INSTRUCTIONS FOR THE TASK: All that is asked is a faithful reproduction of the entries.

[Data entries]
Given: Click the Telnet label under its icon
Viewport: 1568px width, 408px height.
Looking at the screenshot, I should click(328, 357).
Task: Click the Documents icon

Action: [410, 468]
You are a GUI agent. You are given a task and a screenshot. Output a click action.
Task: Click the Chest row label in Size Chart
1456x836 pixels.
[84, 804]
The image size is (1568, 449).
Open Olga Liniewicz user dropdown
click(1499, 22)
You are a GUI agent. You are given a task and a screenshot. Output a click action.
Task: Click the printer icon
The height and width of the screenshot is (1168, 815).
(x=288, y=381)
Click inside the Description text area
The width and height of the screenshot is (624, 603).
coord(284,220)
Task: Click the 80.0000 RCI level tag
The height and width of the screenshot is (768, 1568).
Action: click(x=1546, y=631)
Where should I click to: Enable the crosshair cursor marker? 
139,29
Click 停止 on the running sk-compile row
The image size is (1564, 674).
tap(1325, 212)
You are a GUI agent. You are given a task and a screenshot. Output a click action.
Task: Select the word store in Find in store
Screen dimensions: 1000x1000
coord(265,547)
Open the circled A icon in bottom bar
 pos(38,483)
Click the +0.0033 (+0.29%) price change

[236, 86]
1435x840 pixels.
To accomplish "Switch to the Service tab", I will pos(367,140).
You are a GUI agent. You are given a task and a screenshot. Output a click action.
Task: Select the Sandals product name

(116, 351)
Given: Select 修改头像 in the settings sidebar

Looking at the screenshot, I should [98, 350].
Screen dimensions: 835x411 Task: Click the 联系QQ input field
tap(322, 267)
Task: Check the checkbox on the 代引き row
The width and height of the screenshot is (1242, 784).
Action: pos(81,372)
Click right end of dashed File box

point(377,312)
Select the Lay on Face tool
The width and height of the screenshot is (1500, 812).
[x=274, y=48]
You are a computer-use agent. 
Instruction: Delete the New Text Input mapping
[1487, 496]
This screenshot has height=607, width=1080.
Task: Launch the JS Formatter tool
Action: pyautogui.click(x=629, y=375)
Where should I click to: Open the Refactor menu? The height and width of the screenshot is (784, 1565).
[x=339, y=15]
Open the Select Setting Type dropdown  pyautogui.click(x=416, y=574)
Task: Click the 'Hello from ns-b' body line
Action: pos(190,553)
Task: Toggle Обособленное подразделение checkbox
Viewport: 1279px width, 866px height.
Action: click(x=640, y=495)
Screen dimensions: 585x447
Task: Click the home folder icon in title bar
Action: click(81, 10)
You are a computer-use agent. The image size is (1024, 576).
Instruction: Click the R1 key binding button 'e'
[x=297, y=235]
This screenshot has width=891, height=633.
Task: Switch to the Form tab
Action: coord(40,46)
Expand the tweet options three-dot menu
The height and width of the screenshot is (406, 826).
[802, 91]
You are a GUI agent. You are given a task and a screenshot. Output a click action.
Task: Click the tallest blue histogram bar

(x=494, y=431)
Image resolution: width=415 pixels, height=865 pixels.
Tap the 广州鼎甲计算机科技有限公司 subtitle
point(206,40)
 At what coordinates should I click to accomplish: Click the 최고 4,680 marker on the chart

SOLUTION:
Given: Click the Telnet label under its icon
Viewport: 1568px width, 408px height.
Looking at the screenshot, I should click(328, 357).
Task: Click the Documents icon

Action: [410, 468]
You are a GUI agent. You are given a task and a screenshot. Output a click action.
Task: Click the Chest row label in Size Chart
1456x836 pixels.
[84, 804]
The image size is (1568, 449).
Open Olga Liniewicz user dropdown
click(1499, 22)
You are a GUI agent. You are given a task and a screenshot. Output a click action.
Task: Click the printer icon
The height and width of the screenshot is (1168, 815).
(x=288, y=381)
Click inside the Description text area
The width and height of the screenshot is (624, 603).
coord(284,220)
Task: Click the 80.0000 RCI level tag
The height and width of the screenshot is (768, 1568).
Action: click(x=1546, y=631)
Where should I click to: Enable the crosshair cursor marker? 
139,29
Click 停止 on the running sk-compile row
The image size is (1564, 674).
tap(1325, 212)
You are a GUI agent. You are given a task and a screenshot. Output a click action.
Task: Select the word store in Find in store
Screen dimensions: 1000x1000
coord(265,547)
Open the circled A icon in bottom bar
 pos(38,483)
Click the +0.0033 (+0.29%) price change

[236, 86]
1435x840 pixels.
To accomplish "Switch to the Service tab", I will pos(367,140).
You are a GUI agent. You are given a task and a screenshot. Output a click action.
Task: Select the Sandals product name

(116, 351)
Given: Select 修改头像 in the settings sidebar

Looking at the screenshot, I should [98, 350].
Screen dimensions: 835x411 Task: Click the 联系QQ input field
tap(322, 267)
Task: Check the checkbox on the 代引き row
The width and height of the screenshot is (1242, 784).
Action: pos(81,372)
Click right end of dashed File box

point(377,312)
Select the Lay on Face tool
The width and height of the screenshot is (1500, 812).
[x=274, y=48]
You are a computer-use agent. 
Instruction: Delete the New Text Input mapping
[1487, 496]
This screenshot has height=607, width=1080.
Task: Launch the JS Formatter tool
Action: pyautogui.click(x=629, y=375)
Where should I click to: Open the Refactor menu? The height and width of the screenshot is (784, 1565).
[x=339, y=15]
Open the Select Setting Type dropdown  pyautogui.click(x=416, y=574)
Task: Click the 'Hello from ns-b' body line
Action: pos(190,553)
Task: Toggle Обособленное подразделение checkbox
Viewport: 1279px width, 866px height.
Action: click(x=640, y=495)
Screen dimensions: 585x447
Task: Click the home folder icon in title bar
Action: click(81, 10)
You are a computer-use agent. The image size is (1024, 576).
Instruction: Click the R1 key binding button 'e'
[x=297, y=235]
This screenshot has width=891, height=633.
Task: Switch to the Form tab
Action: coord(40,46)
Expand the tweet options three-dot menu
The height and width of the screenshot is (406, 826).
[802, 91]
You are a GUI agent. You are given a task and a screenshot. Output a click action.
Task: Click the tallest blue histogram bar

(x=494, y=431)
Image resolution: width=415 pixels, height=865 pixels.
Tap the 广州鼎甲计算机科技有限公司 subtitle
point(206,40)
 At what coordinates should I click to accomplish: Click the 최고 4,680 marker on the chart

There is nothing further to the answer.